*Data*.

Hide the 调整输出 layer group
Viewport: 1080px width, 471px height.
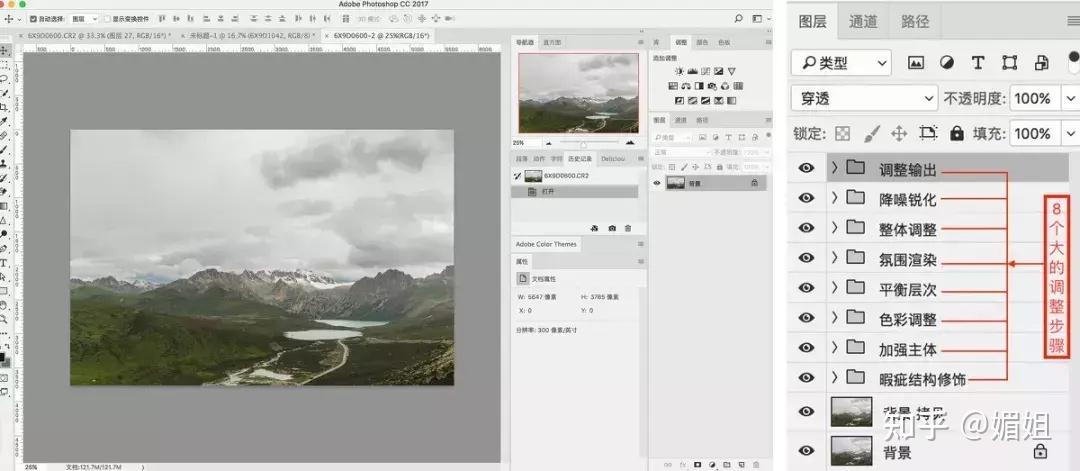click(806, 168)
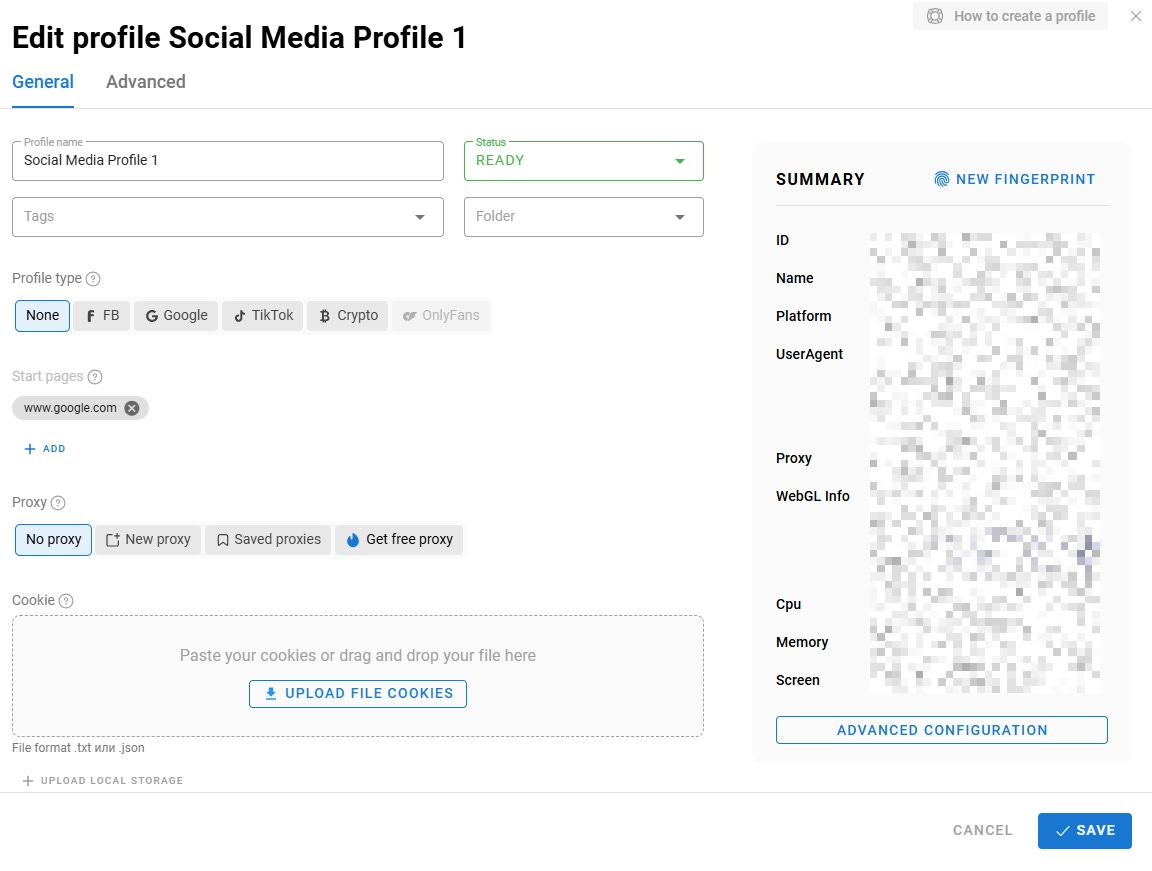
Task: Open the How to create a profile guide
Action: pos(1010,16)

...

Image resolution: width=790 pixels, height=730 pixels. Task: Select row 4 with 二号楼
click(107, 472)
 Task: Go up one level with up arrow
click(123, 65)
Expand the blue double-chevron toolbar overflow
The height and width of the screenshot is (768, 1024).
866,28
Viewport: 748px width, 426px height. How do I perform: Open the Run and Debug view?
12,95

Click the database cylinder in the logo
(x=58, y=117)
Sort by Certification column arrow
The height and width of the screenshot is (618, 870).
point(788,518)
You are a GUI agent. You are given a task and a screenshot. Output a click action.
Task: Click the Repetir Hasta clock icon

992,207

*About this task*.
Only the lines above starting at the one containing "Click the database cylinder in the logo" and ending at the one containing "You are a GUI", both included, are to be returned, exactly as they read.

*Answer section*.
Click the database cylinder in the logo
(x=58, y=117)
Sort by Certification column arrow
The height and width of the screenshot is (618, 870).
point(788,518)
You are a GUI agent. You are given a task and a screenshot. Output a click action.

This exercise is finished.